» **What to do**:
a - In the passage on Newton's polygonal method, rewrite the paragraph beginning "The early statement of the problem" as a short bulleted list that keeps its main facts.
b - Carry the passage on Newton's polygonal method forward from the point where it stops.

Now, as the sides of the polygon diminish infinitely, the sum of the impulses over a given time T is SI = SFdt = F Sdt = FT , where Sdt = T and the force is now continuous. From [B], SI is proportional to L² / R , and since T is given, then it is correct to say that the force F is proportional to L² / R . Since the length L becomes equal to the arc of the circle as the polygon approximates the circle, then the continuous force F is proportional to "the square of the arc in a given time divided by the radius."

[D] This is the [centrifugal] force by which the body urges the circle, and equal to this is the opposite force by which the circle continuously repels the body toward the center .

The early statement of the problem was framed in terms of the force exerted by the body on the circle during the collisions. Newton now makes explicit the relationship that was left implicit: the forces are equal and opposite. In the first corollary to this proposition Newton notes that the arc is proportional to the velocity and hence the force is proportional to the squares of the velocities divided by the radius of the circle. Thus, the polygonal technique can be extended to obtain the nature of the force. (It is of interest to note that in the first edition of the Principia the word "centrifugal" is not explicitly used in the statement, but it is inserted into all the later editions.) Another technique, however, proved to be even more useful in solving direct problems: the parabolic approximation. Its roots also lie in Newton's early work and are carried forward into his mature dynamics.

» **Entries**:
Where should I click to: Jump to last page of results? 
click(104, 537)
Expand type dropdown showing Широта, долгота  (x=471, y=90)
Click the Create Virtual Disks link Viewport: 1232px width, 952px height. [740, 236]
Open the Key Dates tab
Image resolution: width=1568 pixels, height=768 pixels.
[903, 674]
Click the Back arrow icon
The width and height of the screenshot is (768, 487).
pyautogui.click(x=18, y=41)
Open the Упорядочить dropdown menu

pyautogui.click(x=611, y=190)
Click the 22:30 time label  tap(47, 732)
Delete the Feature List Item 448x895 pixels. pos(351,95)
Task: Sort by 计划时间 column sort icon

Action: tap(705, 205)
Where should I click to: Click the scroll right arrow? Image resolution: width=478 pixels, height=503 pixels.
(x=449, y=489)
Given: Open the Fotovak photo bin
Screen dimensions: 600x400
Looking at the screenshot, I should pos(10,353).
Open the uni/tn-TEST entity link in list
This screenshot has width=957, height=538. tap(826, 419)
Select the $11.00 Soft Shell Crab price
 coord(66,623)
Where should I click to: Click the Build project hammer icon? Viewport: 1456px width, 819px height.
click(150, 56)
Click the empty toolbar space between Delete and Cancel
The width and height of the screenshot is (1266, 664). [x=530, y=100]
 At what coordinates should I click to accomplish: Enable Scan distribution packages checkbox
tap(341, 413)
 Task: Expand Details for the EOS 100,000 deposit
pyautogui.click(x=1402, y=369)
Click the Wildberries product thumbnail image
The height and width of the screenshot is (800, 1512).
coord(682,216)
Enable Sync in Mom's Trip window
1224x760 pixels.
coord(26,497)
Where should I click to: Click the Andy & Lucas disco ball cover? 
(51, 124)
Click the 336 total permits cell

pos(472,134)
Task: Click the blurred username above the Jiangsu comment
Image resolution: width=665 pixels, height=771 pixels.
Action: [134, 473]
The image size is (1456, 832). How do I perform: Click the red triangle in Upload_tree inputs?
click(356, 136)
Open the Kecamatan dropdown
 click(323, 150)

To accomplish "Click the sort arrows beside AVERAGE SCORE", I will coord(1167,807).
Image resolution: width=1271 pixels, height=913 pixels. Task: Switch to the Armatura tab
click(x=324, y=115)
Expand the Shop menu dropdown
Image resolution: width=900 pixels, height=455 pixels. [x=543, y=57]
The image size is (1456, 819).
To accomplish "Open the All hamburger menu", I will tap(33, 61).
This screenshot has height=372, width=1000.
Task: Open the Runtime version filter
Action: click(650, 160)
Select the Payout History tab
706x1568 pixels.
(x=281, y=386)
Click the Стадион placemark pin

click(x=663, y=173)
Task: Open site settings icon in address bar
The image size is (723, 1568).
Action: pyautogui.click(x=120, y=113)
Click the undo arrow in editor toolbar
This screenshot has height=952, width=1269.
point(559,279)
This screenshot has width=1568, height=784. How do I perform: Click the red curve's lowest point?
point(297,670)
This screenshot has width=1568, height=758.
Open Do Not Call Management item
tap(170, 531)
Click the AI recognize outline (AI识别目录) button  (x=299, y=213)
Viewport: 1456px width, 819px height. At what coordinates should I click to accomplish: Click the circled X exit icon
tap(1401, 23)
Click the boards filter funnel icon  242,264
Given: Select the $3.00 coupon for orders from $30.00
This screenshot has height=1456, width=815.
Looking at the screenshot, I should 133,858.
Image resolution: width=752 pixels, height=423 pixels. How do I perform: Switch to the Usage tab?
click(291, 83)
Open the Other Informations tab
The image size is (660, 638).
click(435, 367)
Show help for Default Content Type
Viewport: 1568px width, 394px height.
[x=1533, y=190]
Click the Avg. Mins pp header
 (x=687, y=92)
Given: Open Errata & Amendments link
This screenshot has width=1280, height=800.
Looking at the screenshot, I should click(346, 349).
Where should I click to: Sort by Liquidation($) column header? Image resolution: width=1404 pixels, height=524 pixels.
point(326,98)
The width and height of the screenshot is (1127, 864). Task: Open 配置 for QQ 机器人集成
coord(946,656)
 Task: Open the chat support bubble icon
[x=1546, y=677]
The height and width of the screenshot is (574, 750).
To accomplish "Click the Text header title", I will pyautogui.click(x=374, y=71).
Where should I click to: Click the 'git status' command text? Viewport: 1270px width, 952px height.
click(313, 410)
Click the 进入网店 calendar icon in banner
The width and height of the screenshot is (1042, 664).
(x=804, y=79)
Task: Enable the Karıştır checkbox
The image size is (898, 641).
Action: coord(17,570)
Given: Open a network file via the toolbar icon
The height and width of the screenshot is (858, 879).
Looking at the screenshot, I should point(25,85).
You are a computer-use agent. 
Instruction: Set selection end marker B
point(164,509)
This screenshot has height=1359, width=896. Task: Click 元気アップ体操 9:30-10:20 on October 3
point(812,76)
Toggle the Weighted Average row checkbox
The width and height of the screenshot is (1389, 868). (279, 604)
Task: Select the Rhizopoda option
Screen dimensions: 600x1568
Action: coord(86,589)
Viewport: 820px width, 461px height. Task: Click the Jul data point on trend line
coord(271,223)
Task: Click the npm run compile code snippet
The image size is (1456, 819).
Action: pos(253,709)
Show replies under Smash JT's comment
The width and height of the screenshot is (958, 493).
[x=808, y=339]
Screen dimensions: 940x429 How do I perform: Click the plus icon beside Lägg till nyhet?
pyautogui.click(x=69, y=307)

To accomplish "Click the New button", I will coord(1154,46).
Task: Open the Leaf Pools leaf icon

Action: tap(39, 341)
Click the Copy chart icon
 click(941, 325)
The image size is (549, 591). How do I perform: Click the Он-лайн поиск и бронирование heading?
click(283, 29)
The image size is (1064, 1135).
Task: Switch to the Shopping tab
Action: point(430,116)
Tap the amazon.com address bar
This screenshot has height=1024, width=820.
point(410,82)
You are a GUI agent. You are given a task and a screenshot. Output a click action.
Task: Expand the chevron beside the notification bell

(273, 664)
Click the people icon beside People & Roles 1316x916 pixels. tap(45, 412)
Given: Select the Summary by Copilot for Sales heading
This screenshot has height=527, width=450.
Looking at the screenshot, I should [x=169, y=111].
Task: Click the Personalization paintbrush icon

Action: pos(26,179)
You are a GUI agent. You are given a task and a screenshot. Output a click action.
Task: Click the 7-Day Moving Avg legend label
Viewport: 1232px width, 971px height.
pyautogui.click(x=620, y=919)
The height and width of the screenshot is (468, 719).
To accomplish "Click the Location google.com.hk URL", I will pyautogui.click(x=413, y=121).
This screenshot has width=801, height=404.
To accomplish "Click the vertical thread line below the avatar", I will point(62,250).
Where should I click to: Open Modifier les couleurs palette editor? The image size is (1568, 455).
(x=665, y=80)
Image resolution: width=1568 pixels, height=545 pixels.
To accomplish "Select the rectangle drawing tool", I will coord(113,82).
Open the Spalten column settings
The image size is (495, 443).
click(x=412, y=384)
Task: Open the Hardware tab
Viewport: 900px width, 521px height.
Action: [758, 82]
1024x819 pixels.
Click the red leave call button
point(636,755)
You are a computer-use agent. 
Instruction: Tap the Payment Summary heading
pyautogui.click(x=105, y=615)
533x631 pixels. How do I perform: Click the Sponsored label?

» **Results for each task**:
a -
- The problem was first framed in terms of the force the body exerts on the circle during the collisions. Newton now states outright that this force and the circle's opposing force are equal and opposite.
- In the first corollary, the arc is proportional to the velocity, so the force is proportional to the square of the velocity divided by the radius. The polygonal technique can thus be extended to obtain the nature of the force.
- "Centrifugal" does not appear in the statement in the Principia's first edition but was inserted into all later editions.
- The parabolic approximation proved even more useful for solving direct problems. It is also rooted in Newton's early work and carried into his mature dynamics.

b -
Uniform Circular Motion:
The Parabolic Approximation

The text to be discussed below was written by Newton sometime before 1669, and it explicitly demonstrates that the force necessary to provide uniform circular motion is proportional to the square of the speed and inversely proportional to the radius (i.e., F = (m )v² / r ). It is an important text because it demonstrates that Newton used the parabolic approximation technique before 1669. It also gives evidence of the early influence of Descartes's writing upon Newton. More important, however, is the evidence of Newton's dynamic technique of analysis that is independent of—but obscured in part by—the Cartesian terminology used to express it. Newton will continue to employ the parabolic approximation throughout his mature dynamics.

Figure 3.7 is a comparison of the diagram on the left, which accompanied Newton's tract on uniform circular motion, with the diagram on the right, which accompanied the tract from the Waste Book discussed above. The obvious difference is that the circular path is no longer approximated by a polygon. In the previous tract, the distance bx is related to the impulse produced by the collision at point a , and the effects are summed as the number of sides of the polygon are increased. Finally, the limit is considered as the number of sides tends to infinity and the polygon tends to the circle. In the new text, the analysis begins with the consideration of the limit as the point D shrinks back to the point A . In that limit, the force that produces the displacement DB is assumed to be constant in both magnitude and direction. Galileo has demonstrated that such a constant force is directly proportional to the displacement and inversely proportional to the square of the time. The challenge therefore is to express that time in terms of meaningful parameters of the uniform circular motion. In this pre-1669 tract, Newton employs the property that the radius of the circle sweeps out equal angles in equal times plus a single proposition from Euclid to demonstrate that the magnitude of the force is proportional to the square of the period of uniform motion and inversely proportional to the diameter of the circle. In his post-1679 work on nonuniform motion, he will also invoke an initial limiting condition in which the force is assumed to be proportional to the deviation from the tangent and inversely proportional to the square of the time (i.e., the parabolic approximation). By this later period, however, Newton has demonstrated that the radius of any centripetal force sweeps out equal areas in equal times. This result plus an assortment of mathematical propositions and relationships enables him to solve a variety of direct problems, such as determining the force required for elliptical and spiral motions for various centers of force.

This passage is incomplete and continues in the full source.